Stored records:
>>>

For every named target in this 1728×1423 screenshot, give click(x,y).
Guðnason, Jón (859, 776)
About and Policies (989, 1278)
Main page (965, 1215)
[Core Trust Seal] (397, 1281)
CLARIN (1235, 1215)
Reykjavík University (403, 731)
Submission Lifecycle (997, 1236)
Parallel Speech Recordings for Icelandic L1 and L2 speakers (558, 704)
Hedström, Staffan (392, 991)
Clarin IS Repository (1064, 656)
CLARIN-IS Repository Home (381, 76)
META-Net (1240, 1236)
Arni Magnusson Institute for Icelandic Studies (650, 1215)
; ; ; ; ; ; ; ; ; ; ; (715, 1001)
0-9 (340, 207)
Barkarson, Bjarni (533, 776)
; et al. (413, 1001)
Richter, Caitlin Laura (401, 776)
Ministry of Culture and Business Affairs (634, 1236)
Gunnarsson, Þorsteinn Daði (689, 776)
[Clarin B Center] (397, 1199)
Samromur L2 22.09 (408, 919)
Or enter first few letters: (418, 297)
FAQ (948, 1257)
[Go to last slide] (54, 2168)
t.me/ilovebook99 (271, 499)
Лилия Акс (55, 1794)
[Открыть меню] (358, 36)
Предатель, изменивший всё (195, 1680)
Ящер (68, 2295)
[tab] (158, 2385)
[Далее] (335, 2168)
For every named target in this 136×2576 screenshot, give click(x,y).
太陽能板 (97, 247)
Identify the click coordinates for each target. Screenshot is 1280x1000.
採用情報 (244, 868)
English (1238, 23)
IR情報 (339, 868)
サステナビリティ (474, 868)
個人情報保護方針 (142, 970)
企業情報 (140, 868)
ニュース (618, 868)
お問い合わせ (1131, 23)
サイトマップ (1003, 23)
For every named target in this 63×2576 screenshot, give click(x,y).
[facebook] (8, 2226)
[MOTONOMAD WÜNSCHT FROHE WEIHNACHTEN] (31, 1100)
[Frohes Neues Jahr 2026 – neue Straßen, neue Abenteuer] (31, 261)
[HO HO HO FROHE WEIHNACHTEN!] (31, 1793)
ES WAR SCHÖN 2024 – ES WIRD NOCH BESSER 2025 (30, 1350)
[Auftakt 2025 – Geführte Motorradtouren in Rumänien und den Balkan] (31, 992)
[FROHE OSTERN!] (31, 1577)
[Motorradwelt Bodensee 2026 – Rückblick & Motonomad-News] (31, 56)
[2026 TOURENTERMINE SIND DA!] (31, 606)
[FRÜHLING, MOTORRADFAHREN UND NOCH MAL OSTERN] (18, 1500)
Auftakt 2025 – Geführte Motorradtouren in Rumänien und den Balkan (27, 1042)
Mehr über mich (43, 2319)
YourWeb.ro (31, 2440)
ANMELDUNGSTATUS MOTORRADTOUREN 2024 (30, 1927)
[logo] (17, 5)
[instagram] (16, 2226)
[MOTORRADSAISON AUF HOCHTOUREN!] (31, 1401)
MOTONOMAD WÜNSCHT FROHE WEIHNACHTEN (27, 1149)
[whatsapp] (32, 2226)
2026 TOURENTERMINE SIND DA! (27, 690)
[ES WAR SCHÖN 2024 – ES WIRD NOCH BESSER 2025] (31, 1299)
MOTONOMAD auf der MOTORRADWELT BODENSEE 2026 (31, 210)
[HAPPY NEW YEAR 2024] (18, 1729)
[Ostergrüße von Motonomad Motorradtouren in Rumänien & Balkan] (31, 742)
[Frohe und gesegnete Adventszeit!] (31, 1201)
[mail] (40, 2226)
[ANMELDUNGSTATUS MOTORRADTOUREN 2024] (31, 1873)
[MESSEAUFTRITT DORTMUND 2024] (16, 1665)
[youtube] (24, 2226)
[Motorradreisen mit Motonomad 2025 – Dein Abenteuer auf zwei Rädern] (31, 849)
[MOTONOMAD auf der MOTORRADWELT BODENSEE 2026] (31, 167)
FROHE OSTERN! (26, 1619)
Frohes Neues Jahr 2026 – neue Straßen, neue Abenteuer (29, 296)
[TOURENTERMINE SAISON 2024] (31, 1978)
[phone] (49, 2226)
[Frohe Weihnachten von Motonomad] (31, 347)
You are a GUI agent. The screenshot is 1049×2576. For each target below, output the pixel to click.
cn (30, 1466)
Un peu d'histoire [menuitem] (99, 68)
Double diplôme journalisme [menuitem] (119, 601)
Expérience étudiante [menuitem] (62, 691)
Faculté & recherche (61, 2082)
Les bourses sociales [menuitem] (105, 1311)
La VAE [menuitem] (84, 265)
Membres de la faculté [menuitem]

<<<

● **Work instructions**: Could you output exactly the lines from the one containing "Un peu d'histoire [menuitem] (99, 68)" to the end of the entries above, both included, and no others?

● **Problem solution**:
Un peu d'histoire [menuitem] (99, 68)
Double diplôme journalisme [menuitem] (119, 601)
Expérience étudiante [menuitem] (62, 691)
Faculté & recherche (61, 2082)
Les bourses sociales [menuitem] (105, 1311)
La VAE [menuitem] (84, 265)
Membres de la faculté [menuitem]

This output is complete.